Vous avez donc raison. Cet événement m’a amené à grandir
d’un coup. M’a-t-il, pour autant, empêché de vivre mon
adolescence ? Si, par là, on entend poursuivre l’insouciance de
l’enfance, sans nul doute car le temps de mon adolescence a été
investi d’une responsabilité à l’endroit de ma mère et de mes
sœurs plus jeunes et d’une gravité qui me tenait à distance de
nombre de camarades de mon âge que je jugeais souvent
frivoles.
Mais gravité ne veut pas dire humeur morose quand bien
même il lui arrive de s’accompagner de mélancolie. En effet,
cette interrogation sur la vie et le sens de la vie n’a jamais eu,
pour moi, la moindre tonalité morbide. Cela n’a jamais, pour
moi, voulu dire vivre sous la fascination de la mort, obnubilé
par l’échéance, mais, bien plutôt, demeurer attentif à cette
fragilité de notre être et vivre sous le signe de la gravité, non
pas du désespoir.

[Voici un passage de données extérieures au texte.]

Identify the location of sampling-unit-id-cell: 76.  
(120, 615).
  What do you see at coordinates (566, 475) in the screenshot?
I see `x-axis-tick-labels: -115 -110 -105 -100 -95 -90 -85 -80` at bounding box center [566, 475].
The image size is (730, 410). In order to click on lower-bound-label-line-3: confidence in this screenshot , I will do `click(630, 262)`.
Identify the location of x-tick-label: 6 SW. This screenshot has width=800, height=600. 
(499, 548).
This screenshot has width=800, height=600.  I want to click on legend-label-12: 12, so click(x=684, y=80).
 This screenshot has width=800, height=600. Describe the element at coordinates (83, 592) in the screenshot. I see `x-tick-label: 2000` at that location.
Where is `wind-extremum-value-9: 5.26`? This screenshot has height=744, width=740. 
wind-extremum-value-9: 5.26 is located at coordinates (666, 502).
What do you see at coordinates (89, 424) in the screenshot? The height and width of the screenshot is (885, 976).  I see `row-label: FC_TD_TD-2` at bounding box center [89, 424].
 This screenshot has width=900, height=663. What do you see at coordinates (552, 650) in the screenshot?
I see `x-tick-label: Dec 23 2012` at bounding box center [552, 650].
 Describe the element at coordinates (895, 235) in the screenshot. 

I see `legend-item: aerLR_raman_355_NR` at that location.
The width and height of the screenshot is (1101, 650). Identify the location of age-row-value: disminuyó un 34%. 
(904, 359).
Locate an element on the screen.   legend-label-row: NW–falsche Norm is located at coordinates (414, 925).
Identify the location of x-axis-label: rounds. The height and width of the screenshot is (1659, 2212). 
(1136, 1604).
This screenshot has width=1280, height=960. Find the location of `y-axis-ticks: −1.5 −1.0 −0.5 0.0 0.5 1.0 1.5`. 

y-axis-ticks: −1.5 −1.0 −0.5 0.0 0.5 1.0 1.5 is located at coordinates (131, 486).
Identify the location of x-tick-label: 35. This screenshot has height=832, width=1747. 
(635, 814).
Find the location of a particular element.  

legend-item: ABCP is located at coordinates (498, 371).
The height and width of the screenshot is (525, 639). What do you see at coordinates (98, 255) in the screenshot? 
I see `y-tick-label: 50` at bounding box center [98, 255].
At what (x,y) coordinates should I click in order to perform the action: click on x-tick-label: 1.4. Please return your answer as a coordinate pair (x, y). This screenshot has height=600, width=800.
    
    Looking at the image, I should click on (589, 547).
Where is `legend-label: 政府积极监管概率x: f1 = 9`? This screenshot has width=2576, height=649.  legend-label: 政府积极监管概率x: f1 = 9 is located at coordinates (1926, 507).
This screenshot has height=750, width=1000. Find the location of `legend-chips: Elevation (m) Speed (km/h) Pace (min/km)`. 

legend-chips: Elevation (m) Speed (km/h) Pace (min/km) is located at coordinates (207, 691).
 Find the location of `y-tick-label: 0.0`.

Le pessimisme, à la façon de Schopenhauer,
ne m’a jamais séduit le moins du monde. Ce n’est pas de lui que
je suis proche mais du tragique grec ou biblique, ce qui est tout
autre chose.
Lorsque l’échéance de la mort fascine, elle est un
empêchement à vivre et une entrave à la vie. Refuser une telle
fascination n’est pas, pour autant, faire comme si elle n’existait
pas, c’est prendre la mesure de la gravité de chacun des jours.